J.T. : Avant tout, j’aimerais signaler que je suis l’invité, fin octobre, d’un festival de musique classique au Cloître des Jacobins à Toulouse, pour une « Carte Blanche » d’une heure et demie en solo. J’aime beaucoup cette idée.
Je signale ce concert car parmi les projets auxquels je compte me consacrer maintenant, il y a cette idée d’un double album solo constitué d’un disque composé de standards et d’un autre de compositions et d’improvisations libres. Mais c’est un énorme travail, qui demande de la discipline et beaucoup de pratique.
Par ailleurs, j’aimerais faire un album électrique, plus « funky », mais j’attends de rencontrer les musiciens avec lesquels mettre en place le projet. Je pense également m’attaquer à un travail d’écriture, quelque chose comme une symphonie.
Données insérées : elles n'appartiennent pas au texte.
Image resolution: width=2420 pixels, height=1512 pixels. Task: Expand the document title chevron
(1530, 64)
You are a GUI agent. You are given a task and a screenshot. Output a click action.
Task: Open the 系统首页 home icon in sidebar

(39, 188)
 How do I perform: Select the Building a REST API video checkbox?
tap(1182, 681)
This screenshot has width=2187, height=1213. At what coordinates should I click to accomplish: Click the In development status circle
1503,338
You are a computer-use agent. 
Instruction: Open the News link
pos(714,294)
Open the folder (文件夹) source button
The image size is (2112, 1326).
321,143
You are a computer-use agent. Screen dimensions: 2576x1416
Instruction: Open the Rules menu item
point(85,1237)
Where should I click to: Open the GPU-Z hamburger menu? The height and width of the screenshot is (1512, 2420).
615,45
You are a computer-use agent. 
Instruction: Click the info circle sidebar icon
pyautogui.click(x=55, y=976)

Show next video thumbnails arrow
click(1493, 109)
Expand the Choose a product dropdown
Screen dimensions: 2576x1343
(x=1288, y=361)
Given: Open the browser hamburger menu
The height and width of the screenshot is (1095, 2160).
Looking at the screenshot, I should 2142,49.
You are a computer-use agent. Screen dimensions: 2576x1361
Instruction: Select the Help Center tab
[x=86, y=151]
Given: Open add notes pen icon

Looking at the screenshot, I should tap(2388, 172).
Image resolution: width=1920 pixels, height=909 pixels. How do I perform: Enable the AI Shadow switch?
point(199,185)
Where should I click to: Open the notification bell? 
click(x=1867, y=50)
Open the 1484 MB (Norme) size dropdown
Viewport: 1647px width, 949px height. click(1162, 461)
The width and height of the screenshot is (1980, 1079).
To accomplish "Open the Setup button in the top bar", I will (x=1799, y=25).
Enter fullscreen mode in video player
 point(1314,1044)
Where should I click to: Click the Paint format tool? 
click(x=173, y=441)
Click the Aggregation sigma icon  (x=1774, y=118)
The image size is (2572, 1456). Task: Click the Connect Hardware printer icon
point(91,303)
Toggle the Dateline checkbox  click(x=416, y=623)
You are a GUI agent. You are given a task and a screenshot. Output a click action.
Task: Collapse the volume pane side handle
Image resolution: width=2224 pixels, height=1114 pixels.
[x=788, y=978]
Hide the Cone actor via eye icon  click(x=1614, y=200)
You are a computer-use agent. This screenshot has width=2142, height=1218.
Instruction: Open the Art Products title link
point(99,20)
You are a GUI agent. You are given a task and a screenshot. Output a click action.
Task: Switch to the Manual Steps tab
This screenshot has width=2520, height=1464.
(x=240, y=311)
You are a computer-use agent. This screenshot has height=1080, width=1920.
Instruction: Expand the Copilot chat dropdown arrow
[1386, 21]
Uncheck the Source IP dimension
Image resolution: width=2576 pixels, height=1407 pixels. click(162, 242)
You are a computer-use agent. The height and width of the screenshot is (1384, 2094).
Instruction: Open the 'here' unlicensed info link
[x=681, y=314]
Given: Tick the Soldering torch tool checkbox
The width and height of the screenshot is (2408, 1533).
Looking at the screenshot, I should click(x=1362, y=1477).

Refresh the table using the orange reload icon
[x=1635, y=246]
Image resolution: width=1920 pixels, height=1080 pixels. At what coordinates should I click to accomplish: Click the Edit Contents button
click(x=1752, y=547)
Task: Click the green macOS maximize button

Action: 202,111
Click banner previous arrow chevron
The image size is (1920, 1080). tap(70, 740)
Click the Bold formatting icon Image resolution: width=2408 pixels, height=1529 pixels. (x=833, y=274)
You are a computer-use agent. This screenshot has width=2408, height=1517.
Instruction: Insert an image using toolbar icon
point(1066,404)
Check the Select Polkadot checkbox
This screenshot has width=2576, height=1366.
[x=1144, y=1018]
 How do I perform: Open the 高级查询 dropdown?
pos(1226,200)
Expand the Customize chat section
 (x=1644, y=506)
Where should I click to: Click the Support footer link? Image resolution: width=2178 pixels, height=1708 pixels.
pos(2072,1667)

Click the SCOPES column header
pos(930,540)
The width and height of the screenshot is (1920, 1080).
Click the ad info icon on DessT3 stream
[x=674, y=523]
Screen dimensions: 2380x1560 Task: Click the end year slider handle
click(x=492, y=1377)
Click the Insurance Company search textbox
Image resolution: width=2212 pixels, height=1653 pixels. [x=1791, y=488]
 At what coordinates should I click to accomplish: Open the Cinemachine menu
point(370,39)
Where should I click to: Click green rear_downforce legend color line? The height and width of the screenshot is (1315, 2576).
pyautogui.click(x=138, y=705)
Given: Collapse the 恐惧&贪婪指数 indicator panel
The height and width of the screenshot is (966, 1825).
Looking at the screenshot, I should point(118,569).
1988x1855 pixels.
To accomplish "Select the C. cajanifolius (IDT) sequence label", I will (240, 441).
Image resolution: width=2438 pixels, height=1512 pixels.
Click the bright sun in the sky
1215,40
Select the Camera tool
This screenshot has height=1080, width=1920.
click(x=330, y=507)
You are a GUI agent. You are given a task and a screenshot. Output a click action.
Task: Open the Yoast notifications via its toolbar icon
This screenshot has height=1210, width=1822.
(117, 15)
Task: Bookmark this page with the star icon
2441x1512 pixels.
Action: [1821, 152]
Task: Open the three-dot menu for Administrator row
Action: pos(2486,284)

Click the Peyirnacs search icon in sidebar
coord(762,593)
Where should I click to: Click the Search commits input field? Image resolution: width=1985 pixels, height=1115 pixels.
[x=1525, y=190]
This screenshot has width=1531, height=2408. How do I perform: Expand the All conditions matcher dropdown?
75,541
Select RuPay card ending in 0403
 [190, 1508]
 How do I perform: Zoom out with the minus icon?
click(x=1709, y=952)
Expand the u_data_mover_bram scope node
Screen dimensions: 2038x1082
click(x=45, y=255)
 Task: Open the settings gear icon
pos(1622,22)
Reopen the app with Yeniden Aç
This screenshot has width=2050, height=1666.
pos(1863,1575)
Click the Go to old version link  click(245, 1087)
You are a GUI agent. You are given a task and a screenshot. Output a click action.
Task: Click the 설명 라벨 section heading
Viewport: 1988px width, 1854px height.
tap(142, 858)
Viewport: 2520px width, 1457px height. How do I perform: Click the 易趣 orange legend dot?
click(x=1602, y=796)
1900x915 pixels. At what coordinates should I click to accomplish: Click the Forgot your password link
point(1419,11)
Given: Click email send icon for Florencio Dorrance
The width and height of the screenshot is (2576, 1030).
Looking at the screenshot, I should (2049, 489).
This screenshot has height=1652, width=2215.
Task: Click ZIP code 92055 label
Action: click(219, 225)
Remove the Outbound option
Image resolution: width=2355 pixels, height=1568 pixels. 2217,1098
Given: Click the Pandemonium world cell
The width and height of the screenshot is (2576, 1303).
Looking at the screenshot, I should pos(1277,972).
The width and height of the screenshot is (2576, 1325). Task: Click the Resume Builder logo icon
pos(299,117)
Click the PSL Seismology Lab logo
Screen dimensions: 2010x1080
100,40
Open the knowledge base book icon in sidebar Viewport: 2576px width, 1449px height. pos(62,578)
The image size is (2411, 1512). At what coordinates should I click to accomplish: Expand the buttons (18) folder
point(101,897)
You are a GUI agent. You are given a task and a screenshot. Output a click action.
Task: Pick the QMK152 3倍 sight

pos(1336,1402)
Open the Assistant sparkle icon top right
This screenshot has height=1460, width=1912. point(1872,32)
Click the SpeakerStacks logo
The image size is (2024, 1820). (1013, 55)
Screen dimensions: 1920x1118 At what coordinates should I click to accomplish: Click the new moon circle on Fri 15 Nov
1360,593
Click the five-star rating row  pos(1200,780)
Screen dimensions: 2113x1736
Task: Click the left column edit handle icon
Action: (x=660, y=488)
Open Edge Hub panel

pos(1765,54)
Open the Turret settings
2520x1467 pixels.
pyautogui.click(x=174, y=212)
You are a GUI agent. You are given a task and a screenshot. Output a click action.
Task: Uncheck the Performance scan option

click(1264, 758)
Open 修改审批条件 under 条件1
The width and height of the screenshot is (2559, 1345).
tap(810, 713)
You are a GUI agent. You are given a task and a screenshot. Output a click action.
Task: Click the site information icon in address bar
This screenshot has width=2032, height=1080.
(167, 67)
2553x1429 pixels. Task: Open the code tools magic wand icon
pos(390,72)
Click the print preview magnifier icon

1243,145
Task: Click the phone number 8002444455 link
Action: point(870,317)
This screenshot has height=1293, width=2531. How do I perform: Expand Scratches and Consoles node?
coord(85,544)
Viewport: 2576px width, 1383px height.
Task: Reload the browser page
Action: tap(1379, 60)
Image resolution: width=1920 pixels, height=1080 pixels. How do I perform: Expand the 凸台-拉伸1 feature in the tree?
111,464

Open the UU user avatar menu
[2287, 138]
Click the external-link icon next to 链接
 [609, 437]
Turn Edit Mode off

Enfin, j’aurais beaucoup de plaisir à écrire la musique d’un film, à travailler en véritable collaboration avec un réalisateur pour essayer de correspondre à son univers, tant il est vrai que j’ai été « frustré » de mes expériences précédentes dans le domaine [« End of Violence » de Wim Wenders / « Primary Colors » de Mike Nichols].

  • C.J. : Pour terminer, que pensez-vous de l’accès libre aux musiques sur Internet, grâce à Napster, Audiogalaxy, et aujourd’hui Kazaa ?

J.T. : Je ne suis pas contre le fait de permettre l’écoute d’un ou de deux titres d’un nouvel album : c’est d’ailleurs ce que je fais moi-même avec « Smile » sur mon site www.terrasson.com. Mais pour le reste, laisser les gens piller une discographie complète, je trouve que c’est du vol, surtout lorsque l’on sait ce que les artistes gagnent sur la vente de leurs disques.